Low-income fathers are often singled out for being particularly neglectful. But according to Ronald Mincy, a Columbia University professor of social work, we know very little about how low-income, unmarried fathers behave or what they think about fatherhood. Mincy works with a team of researchers at Columbia's Social Indicators Survey Center who, in partnership with the Bendheim-Thoman Center for Research on Child Wellbeing at Princeton University, are conducting one of the first national studies on fatherlessness. Their Fragile Families and Child Wellbeing Survey follows the unmarried parents of 3,600 children -- a representative sample of white, black and Latino couples from 20 U.S. metropolitan areas -- from birth until age 4.
"So far, the data does not indicate that during the first three years of the child's life, most low-income fathers are irresponsible," Mincy said. "Fathers are helping during the pregnancy, making financial contributions and visiting the child. But over time these informal contributions wane as the relationship between the couple deteriorates. The father becomes discouraged and the mother gets annoyed. The father's inability to make financial contributions seems part of that deterioration. Static will be introduced in the relationship that will serve to bar fathers from seeing their kids."

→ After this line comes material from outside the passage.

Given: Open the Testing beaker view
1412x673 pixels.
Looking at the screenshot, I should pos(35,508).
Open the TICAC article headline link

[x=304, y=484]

The Fragile Families report fills in many of the gaps surrounding low-income, nonresidential fathers, as will Mincy's new book, "Fathers, Families and Public Policy," due out this fall. In her recent book "What It Means to Be Daddy: Fatherhood for Black Men Living Away From Their Children," Jennifer Hamer looks at how we think about black low-income fathers and, perhaps more provocatively, uses her subjects' own voices to challenge the simplistic image of the black deadbeat dad. As Hamer writes, black unwed fathers "are often publicly portrayed as unemployed, uneducated and unwilling to provide."
Statistics affirm that the majority of black children are daddyless. About 70 percent of all African-American births are out of wedlock and over 85 percent of African-American children will spend some years of their childhood without a father in the home.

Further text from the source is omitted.